The second step is that I made a function that generates N pseudo-random patterns and goes over the bitset to find matches. I build an simple filter that recognizes not so useful patterns so we end up with at least probable useful patterns. Lets say 10 bits (1024) worth of patterns. I take the pattern that has the biggest entropy gain (P1 * matchCount) and save the index of the pattern with the probability converted to 8 bits. This way a pattern costs just 18 bits to save to the disk. The gain has to be at least 18 bits to improve compression.
I ran this algorithm on AMillionRandomDigits.bin and a 7zipped Book1. The best I could find was a gain of -8 bits. Or in other words: a loss of 1 byte for every try to compress the uncompressible. So no luck here.
Okay, lets cheat... Lets generate hundreds of thousands of patterns on AMillionRandomDigits.bin and try to gain more than 18 bits. I could not find anything...

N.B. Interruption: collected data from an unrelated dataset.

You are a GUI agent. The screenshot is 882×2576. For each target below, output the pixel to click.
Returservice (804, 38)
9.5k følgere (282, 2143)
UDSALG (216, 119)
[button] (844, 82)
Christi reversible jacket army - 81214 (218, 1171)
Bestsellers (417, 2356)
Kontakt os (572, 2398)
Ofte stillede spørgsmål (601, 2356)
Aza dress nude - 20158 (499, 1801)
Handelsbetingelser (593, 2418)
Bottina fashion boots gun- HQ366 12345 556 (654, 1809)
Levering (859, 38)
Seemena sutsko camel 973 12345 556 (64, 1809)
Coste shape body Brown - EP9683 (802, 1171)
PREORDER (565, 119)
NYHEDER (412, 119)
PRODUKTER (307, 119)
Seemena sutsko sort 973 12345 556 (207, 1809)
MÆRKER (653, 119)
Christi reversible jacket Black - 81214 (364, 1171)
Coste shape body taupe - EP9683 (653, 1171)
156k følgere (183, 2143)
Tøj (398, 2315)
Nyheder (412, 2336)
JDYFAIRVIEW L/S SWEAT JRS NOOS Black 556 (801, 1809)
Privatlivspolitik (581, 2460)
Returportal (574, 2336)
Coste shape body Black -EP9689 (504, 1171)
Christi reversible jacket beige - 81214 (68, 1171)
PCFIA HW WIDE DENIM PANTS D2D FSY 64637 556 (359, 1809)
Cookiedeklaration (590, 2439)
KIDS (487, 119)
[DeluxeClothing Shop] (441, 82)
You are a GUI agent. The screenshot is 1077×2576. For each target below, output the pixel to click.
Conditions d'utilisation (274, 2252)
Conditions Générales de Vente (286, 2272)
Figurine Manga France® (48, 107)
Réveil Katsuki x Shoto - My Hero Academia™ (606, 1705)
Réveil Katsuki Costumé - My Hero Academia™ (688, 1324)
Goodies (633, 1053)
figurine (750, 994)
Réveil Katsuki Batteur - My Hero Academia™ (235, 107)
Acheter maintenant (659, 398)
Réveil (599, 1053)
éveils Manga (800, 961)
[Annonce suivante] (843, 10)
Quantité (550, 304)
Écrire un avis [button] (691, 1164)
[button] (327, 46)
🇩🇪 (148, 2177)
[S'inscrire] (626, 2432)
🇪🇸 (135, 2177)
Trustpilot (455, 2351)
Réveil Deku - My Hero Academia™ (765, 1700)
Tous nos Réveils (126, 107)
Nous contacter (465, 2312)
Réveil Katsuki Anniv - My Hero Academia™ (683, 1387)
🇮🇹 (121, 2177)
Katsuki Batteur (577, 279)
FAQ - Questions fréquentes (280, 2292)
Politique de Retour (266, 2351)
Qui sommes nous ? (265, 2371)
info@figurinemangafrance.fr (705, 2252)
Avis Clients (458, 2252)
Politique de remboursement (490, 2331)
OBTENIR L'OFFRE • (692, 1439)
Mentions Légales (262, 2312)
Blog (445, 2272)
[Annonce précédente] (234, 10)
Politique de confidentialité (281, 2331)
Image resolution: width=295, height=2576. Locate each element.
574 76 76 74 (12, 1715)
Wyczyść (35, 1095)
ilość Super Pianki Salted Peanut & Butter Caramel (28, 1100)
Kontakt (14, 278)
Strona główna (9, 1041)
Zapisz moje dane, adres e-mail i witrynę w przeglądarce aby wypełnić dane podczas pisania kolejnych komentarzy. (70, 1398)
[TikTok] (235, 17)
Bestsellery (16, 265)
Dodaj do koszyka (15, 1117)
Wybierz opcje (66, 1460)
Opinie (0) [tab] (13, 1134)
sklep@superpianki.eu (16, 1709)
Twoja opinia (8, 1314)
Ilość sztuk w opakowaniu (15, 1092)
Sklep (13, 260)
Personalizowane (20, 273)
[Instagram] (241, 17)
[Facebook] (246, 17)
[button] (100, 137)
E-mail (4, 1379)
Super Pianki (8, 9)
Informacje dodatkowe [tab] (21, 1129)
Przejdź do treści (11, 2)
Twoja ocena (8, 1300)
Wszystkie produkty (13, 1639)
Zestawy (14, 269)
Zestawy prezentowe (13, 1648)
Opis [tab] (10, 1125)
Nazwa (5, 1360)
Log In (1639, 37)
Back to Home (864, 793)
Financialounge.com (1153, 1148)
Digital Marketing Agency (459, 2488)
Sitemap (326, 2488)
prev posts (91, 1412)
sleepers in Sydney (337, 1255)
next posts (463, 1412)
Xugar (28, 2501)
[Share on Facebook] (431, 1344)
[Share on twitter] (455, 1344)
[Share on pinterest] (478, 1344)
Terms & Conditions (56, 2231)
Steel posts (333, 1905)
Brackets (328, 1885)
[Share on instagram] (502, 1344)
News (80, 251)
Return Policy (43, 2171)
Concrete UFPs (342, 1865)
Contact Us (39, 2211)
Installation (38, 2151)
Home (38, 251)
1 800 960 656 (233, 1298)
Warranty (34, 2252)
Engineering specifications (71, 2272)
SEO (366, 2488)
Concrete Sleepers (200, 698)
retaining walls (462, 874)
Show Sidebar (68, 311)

Lets use a different approach and lets use 10000 patterns in parallel and use a conservatively configured Paq-like mixer to try to compress AMillionRandomDigits.bin and the 7zipped Book1. My best result was 2 bits loss on AMillionRandomDigits.bin and 8 byte gain on the 7zipped book1. Reason? 7zip has some compressable bits on the start and the end of the file like mentioning the filename and a bit of checksum stuff.
I think this is a good approach of trying to compress the random and it still fails. It fails because random means not predictable and that means compression is not possible.
I could try to use Data Science to assemble a random forest of decision trees, boosted by a modified version of Gradient Boosting (to entropy) that does the job for every random file you input. And then I hide the decision trees in the executable. Compression by obscurity. Still no theoretical gains though!